• [Short task]:
Convert the items in the stretch from the line containing "Where should I click to: Click the pin" through the line containing "801x800 pixels. pos(102,553)" into a two-column CSV with the header instruction,response. Give one row per item, with its text and its answer each in a single quoted field and line breaks replaced by spaces.

• [Data for this task]:
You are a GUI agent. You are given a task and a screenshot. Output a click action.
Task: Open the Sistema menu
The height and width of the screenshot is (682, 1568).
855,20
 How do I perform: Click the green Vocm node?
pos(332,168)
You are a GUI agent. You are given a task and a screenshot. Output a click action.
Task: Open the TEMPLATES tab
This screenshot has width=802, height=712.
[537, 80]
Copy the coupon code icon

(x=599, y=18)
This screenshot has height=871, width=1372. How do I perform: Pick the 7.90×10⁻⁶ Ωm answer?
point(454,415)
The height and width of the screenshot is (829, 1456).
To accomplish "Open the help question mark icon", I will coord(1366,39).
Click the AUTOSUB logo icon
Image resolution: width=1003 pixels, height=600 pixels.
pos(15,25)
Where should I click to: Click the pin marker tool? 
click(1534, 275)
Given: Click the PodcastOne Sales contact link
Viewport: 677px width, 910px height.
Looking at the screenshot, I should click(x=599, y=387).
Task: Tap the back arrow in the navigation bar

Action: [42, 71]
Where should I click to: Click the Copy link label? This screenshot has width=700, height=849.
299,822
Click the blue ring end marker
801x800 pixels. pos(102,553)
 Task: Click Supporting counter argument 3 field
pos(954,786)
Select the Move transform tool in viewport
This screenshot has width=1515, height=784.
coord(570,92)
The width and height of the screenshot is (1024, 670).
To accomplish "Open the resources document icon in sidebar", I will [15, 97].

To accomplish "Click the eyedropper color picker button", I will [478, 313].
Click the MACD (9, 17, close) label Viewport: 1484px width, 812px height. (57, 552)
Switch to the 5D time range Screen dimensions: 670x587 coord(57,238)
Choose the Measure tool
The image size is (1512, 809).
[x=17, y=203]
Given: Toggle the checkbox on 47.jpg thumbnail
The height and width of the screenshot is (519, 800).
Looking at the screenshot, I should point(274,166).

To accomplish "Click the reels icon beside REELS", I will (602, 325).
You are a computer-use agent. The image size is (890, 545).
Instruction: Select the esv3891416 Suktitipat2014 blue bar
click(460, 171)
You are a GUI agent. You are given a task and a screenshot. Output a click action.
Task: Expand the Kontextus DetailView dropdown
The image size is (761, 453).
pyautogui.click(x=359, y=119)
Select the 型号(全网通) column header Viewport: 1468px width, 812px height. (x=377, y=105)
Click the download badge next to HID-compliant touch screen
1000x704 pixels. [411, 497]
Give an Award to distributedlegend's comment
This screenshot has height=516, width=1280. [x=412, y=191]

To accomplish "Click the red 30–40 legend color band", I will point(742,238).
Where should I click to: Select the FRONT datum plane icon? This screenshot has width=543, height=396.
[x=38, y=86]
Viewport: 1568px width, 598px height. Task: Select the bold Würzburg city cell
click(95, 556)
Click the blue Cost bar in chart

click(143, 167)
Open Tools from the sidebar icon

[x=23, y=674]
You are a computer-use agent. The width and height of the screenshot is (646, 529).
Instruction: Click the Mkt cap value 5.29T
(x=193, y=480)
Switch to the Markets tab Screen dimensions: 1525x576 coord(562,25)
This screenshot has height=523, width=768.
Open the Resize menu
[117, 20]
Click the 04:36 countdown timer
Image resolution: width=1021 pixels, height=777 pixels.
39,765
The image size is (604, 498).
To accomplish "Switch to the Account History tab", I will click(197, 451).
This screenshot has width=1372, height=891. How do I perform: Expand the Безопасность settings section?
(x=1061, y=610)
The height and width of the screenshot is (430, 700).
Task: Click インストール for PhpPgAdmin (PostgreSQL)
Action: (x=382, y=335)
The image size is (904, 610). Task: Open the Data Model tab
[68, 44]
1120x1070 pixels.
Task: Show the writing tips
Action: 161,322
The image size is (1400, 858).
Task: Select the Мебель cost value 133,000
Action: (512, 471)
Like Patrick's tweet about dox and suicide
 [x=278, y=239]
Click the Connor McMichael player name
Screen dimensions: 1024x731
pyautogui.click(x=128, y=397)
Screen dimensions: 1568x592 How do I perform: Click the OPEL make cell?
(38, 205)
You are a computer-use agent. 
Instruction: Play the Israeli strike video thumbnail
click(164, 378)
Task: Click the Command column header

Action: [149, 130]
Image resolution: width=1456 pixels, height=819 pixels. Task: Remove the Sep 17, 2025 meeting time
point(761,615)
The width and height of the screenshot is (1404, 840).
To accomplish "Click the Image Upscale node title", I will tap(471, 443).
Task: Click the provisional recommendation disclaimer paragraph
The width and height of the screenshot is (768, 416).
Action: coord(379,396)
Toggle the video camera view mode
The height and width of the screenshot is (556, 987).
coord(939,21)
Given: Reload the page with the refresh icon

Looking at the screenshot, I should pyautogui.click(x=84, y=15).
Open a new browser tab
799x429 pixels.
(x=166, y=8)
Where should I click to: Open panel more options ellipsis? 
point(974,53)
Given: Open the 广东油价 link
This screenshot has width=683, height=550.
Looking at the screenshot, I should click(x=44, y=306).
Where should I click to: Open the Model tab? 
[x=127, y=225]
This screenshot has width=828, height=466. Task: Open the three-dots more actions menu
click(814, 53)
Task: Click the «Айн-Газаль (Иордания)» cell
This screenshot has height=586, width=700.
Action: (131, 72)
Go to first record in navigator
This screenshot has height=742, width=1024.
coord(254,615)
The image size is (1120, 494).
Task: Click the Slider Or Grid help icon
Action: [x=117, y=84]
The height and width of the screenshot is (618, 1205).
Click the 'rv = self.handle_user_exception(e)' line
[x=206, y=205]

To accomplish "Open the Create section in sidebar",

• [Exercise solution]:
instruction,response
"Where should I click to: Click the pin marker tool?","click(1534, 275)"
"Given: Click the PodcastOne Sales contact link Viewport: 677px width, 910px height.","Looking at the screenshot, I should click(x=599, y=387)."
"Task: Tap the back arrow in the navigation bar","Action: [42, 71]"
"Where should I click to: Click the Copy link label? This screenshot has width=700, height=849.","299,822"
"Click the blue ring end marker","801x800 pixels. pos(102,553)"